▶ [Your instructions]:
Recast the stretch of the listing from the line containing "You are a computer-use" through the line containing "[x=449, y=17]" as a numbered list, skipping blank lines and leaving out the pictures.

▶ [Dataset records]:
┄┄┄┄┄┄
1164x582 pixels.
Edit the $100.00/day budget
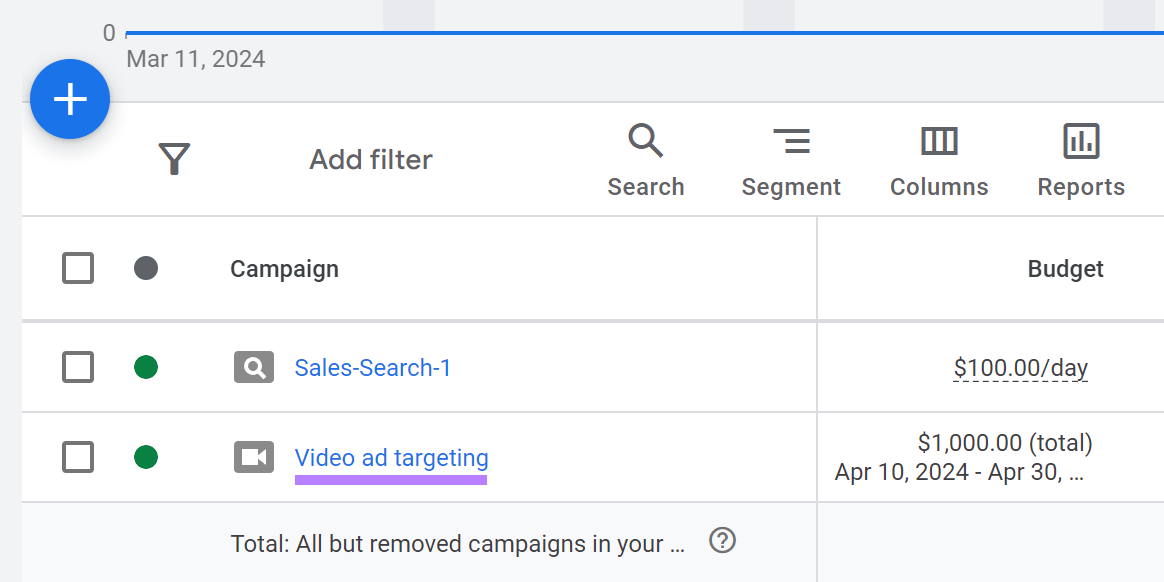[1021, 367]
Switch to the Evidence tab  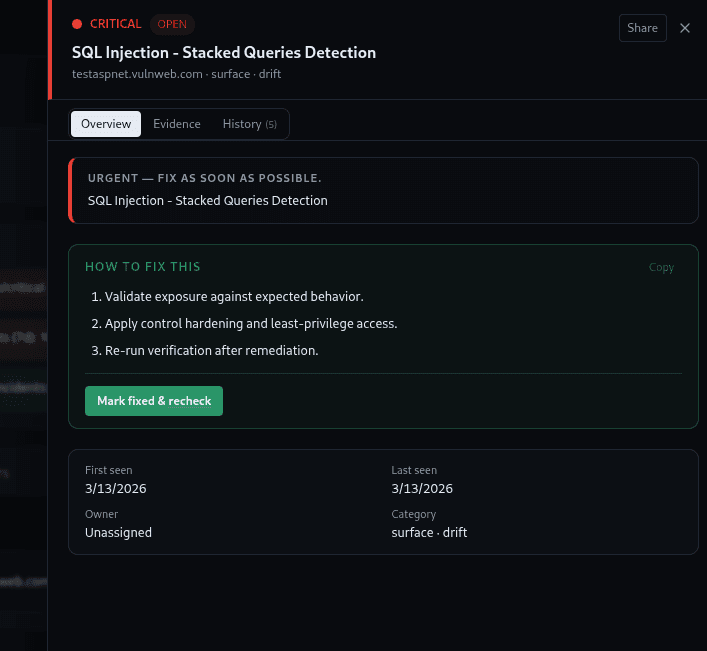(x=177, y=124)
┄┄┄┄┄┄
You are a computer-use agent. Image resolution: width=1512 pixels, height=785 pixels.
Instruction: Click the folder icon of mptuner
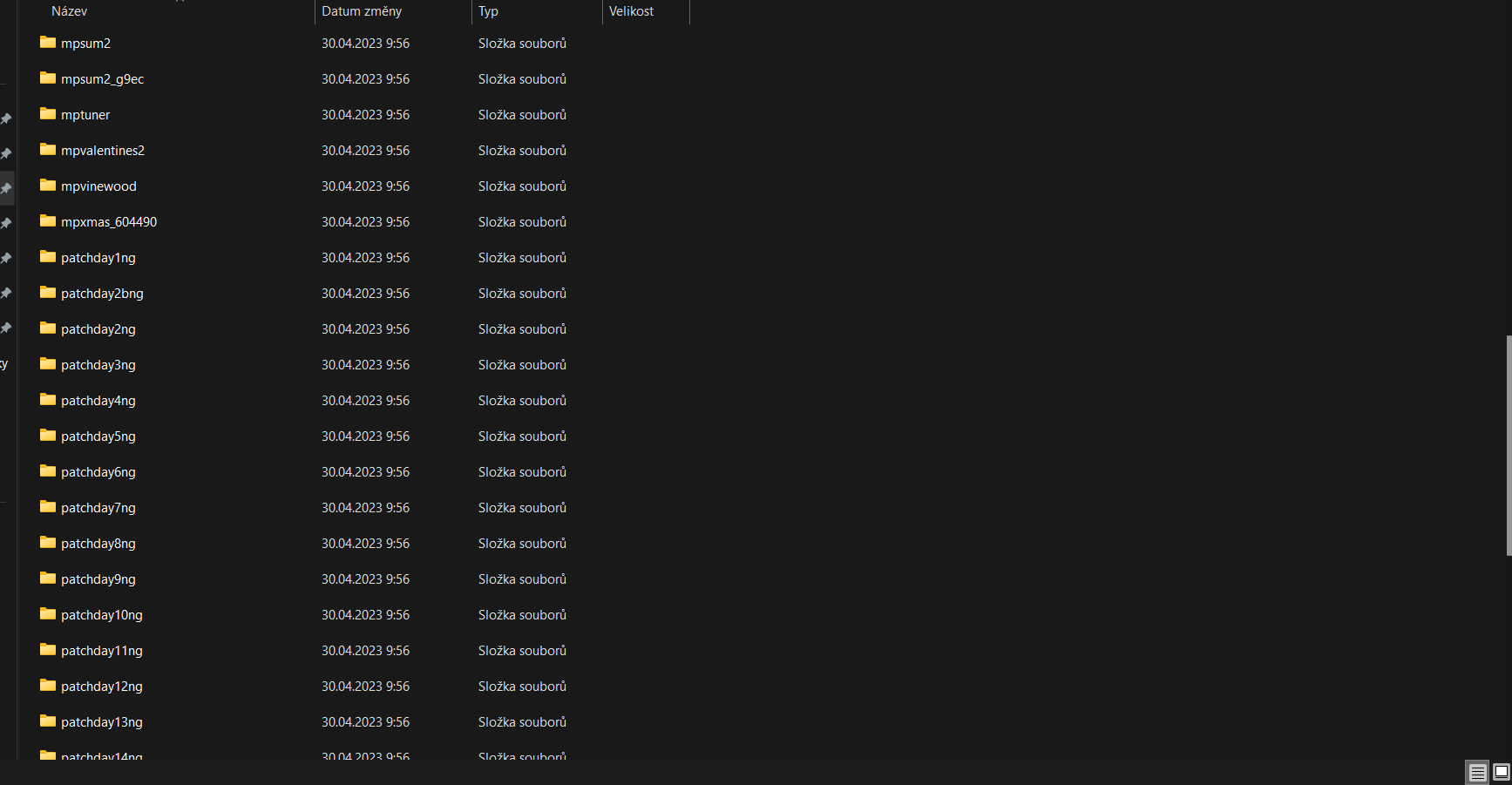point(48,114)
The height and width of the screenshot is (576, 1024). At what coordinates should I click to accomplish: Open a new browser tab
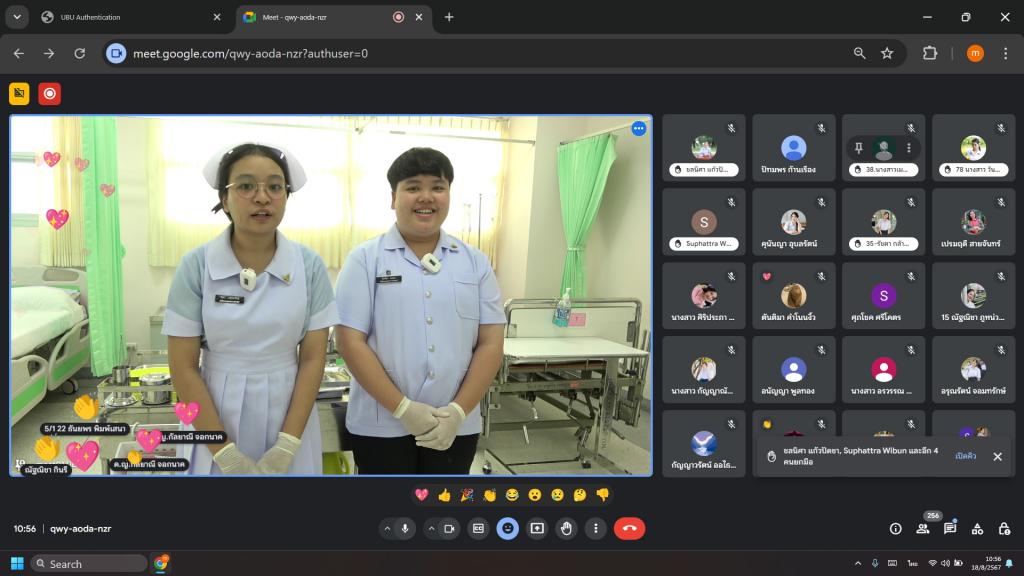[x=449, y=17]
┄┄┄┄┄┄
▶ [Result of this exercise]:
1. You are a computer-use agent. Image resolution: width=1512 pixels, height=785 pixels.
2. Instruction: Click the folder icon of mptuner
3. point(48,114)
4. The height and width of the screenshot is (576, 1024). At what coordinates should I click to accomplish: Open a new browser tab
5. [x=449, y=17]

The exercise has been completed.